**Your assignment**. Word for word, repeat every record.

**Saved data entries**.
◇ ◇ ◇ ◇ ◇

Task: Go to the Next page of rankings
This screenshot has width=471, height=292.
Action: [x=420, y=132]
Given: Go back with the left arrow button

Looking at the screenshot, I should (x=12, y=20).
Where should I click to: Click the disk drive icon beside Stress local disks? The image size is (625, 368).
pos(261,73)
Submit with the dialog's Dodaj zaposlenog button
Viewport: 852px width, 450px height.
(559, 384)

◇ ◇ ◇ ◇ ◇

**Task result**.
Task: Go to the Next page of rankings
This screenshot has width=471, height=292.
Action: [x=420, y=132]
Given: Go back with the left arrow button

Looking at the screenshot, I should (x=12, y=20).
Where should I click to: Click the disk drive icon beside Stress local disks? The image size is (625, 368).
pos(261,73)
Submit with the dialog's Dodaj zaposlenog button
Viewport: 852px width, 450px height.
(559, 384)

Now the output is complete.